→ **ASSIGNMENT**:
The word "sidebar" marks the lines to keep; find each one in the data and copy it.

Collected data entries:
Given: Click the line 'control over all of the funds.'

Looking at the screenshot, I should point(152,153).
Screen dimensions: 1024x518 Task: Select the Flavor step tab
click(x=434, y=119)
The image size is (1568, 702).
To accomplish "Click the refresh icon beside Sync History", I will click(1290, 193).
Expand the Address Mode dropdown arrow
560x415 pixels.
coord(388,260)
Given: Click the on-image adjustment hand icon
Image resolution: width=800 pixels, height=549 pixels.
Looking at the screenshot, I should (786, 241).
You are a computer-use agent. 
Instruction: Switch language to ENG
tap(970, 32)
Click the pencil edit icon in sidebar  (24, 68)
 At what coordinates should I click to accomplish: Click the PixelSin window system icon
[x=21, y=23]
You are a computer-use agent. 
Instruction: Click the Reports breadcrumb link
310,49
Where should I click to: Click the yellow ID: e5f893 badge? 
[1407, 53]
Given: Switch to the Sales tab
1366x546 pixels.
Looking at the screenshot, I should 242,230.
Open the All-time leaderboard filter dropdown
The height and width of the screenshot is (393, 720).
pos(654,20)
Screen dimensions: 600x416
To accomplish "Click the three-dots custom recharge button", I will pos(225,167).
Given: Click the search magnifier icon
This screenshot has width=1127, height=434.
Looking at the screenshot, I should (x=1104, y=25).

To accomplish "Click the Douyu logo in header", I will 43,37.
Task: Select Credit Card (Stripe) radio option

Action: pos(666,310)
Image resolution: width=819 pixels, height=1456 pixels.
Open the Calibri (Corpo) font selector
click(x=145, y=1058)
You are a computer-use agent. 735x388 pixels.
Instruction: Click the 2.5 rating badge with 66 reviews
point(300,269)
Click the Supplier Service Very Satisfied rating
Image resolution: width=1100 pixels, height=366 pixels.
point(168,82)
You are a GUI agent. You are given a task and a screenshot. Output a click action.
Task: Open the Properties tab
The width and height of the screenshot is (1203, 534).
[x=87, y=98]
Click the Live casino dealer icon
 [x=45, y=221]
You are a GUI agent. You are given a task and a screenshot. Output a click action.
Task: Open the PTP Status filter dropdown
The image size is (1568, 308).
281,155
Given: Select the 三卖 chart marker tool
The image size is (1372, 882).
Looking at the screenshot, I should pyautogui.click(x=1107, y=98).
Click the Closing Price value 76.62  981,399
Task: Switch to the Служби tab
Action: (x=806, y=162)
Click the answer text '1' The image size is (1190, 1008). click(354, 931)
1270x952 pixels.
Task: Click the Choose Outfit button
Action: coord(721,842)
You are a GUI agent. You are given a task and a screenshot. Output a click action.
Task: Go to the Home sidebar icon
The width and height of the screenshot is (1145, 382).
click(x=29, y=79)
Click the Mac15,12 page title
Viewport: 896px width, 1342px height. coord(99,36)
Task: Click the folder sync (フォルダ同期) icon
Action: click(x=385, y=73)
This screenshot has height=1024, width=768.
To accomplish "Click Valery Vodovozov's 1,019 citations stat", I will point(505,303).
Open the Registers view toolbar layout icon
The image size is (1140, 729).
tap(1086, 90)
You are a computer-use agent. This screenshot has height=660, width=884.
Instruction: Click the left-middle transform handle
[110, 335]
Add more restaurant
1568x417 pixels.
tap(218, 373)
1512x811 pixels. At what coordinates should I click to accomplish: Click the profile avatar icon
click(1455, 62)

→ **SOLUTION FOR THIS EXERCISE**:
Click the pencil edit icon in sidebar  (24, 68)
Task: Go to the Home sidebar icon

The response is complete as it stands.